Obviously, upon the execution of the definitive contract of March 15, 1932, Hyman was entitled to the return of his stock, delivered only as security, and Markin’s or Fisk’s refusal to return the stock constituted conversion. The transfer of the stock to Fisk’s nominee in 1932 was unlawful and the stockholders’ and directors’ meetings of 1937 were illegal and, consequently, the release authorized by the alleged directors and executed by the alleged officers was a nullity It is well settled that a pledgee of stock, in the absence of an express agreement, has no right to vote the stock. (Benkard v. Leonard, 231 App. Div. 625, 629-630; McHenry v. Jewett, 26 Hun 453, revd. on other grounds, 90 N. Y. 58.) Moreover, the release was void for lack of consideration. (Cf. Holland v. Presley, 255 App. Div. 667 [2d Dept.], affd. 280 N. Y. 835.)

The court erred in holding that the validity of the release may not be challenged in this action. That defense was deemed controverted (Civ. Prac. Act, § 243), and its validity was an issue to be determined.

*503While on the proof Brooklyn is entitled to recover in this action, in the absence of a motion for a directed verdict — which counsel expressly refused to make — we may not direct judgment in its favor. (Foltis, Inc., v. City of New York, 287 N. Y. 108, 113.)

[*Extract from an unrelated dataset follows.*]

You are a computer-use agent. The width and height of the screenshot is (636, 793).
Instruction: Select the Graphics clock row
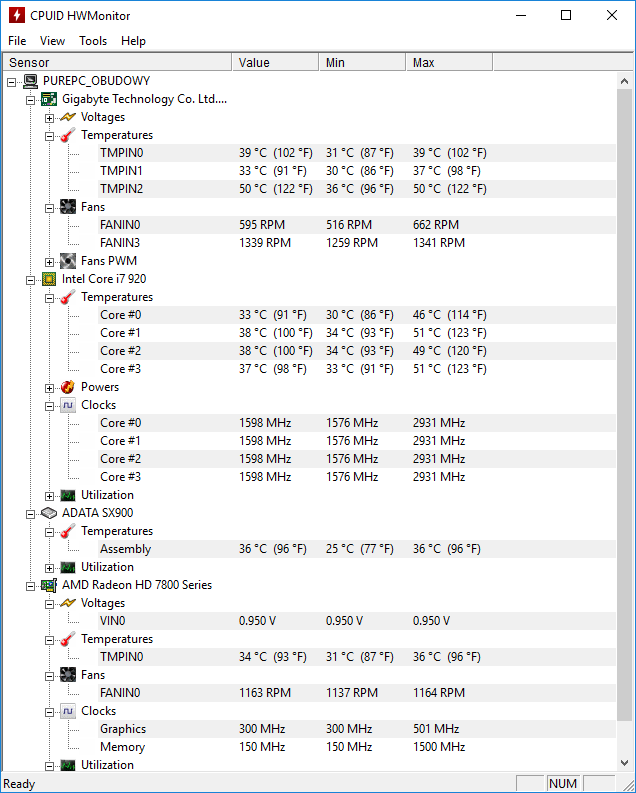(122, 729)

The judgment insofar as it is in favor of Fisk and Checker in the replevin action, should be affirmed, without costs; but insofar as the judgment is in favor of Fisk in Brooklyn’s action for damages, it should be reversed on the law and the facts, the action severed, and a new trial granted, with costs to abide the event.

Lewis, P. J., Hagaety, Carswell and Nolan, JJ., concur.

Judgment insofar as it is in favor of the Fisk Discount Corporation and Checker Cab Sales Corporation in the replevin action, unanimously affirmed, without costs; but insofar as the judgment is in favor of the Fisk Discount Corporation in the action of the Brooklyn Taxicab Trans. Co., Inc., for damages, it is reversed on the law and the facts, the action severed, and a new trial granted, with costs to abide the event.